The set-up is intriguing: there has been an apocalyptic event on Earth, leaving the atmosphere poisonous and unlivable. A one-hundred and forty-four story, sub-subterranean silo has been built to house the remnants of humanity, which presents some questions, for example: what happened, and why were they so prepared? (These questions are eventually answered satisfactorily). The silo houses a dystopian society and there are several layers of conspiracy, which are revealed as the novel progresses. There are cameras that display the drab, dead outside world, and miscreants are sent out to clean the lenses, and then die in the poisonous atmosphere (for some unknown reason, every ‘criminal’ sent out — called a cleaner — polishes the lenses with the wool provided (hence, the title), even though certain death follows. The reason why every cleaner polishes the lenses is given in the novel, but it seemed tenuous to me).
The author, Hugh Howley, began the novel as an Amazon short story that went viral, leaving fans clamoring for further adventures, which Howley duly created. The original short story was clever and drew me in; but my interest ebbed as the story continued, and after I’d finished about two-thirds of the novel I found myself skipping sections (something I very rarely do: I’d rather stop reading a book than skip anything, but the novel was somewhat predictable after a while and I wanted to make sure it ended as I’d suspected).

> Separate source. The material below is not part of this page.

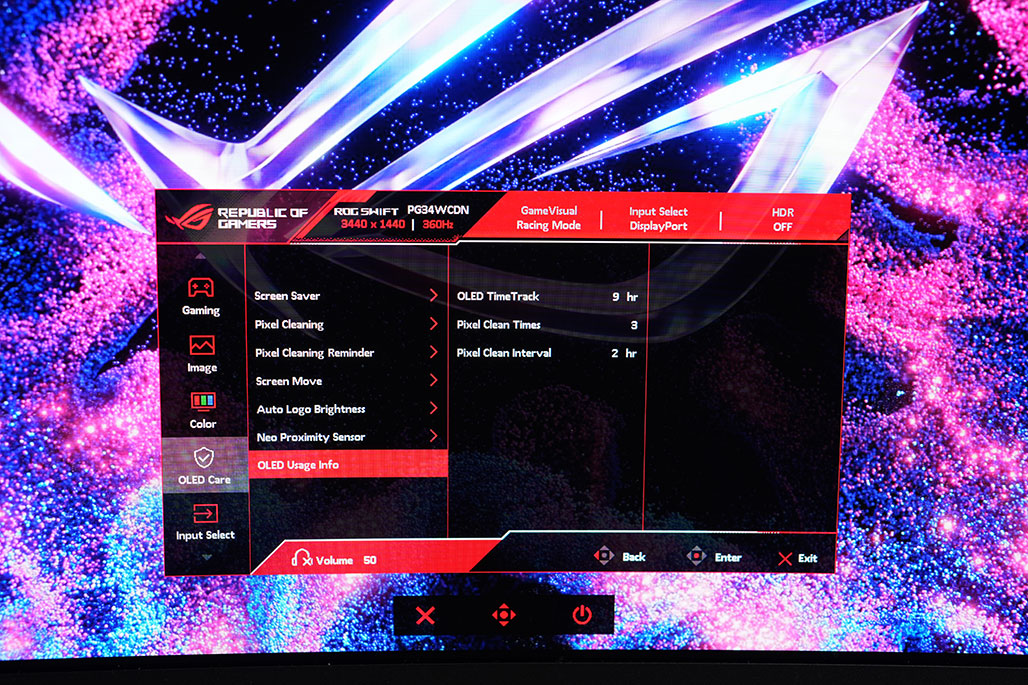Open the Color monitor icon

pos(202,402)
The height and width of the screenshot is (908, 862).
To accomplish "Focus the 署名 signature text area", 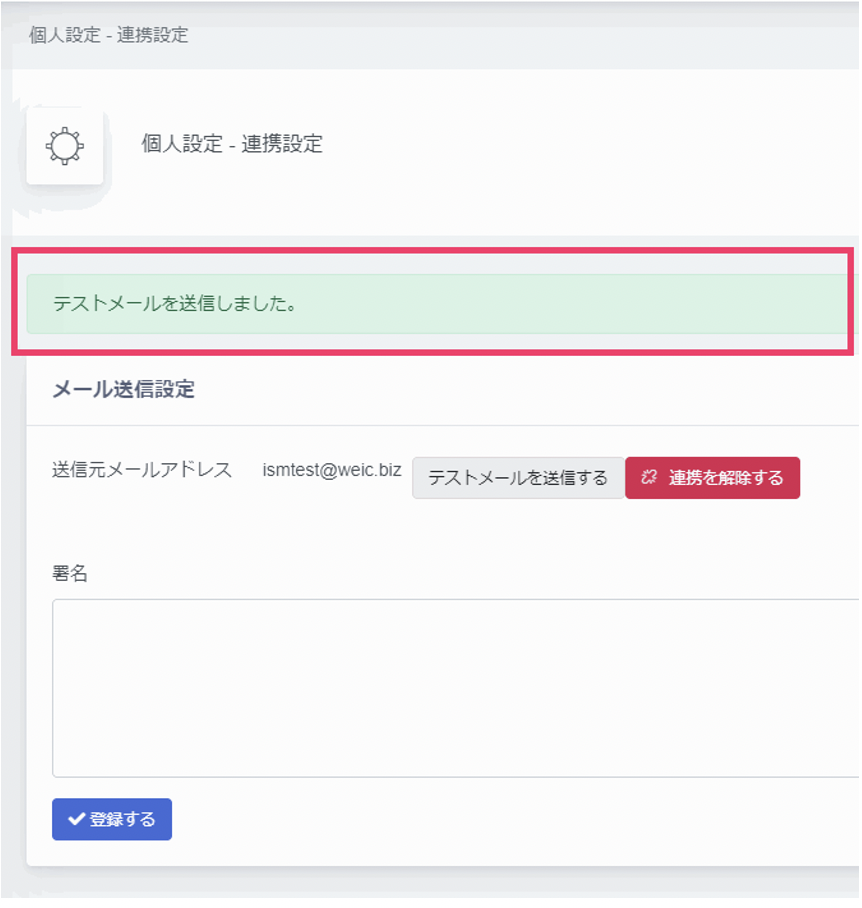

The story was originally released in small portions on the web, which may be a better way to digest it; read all at once as a novel, the story bogs down.
The characters weren’t drawn in great depth, the writing was a bit flat, and the spontaneous romance between two main characters wasn’t really believable (but was melodramatic); nevertheless, the story was interesting enough, and there was a satisfactory, albeit too neat, ending.
Not quite my cup of tea, but legions of readers loved it.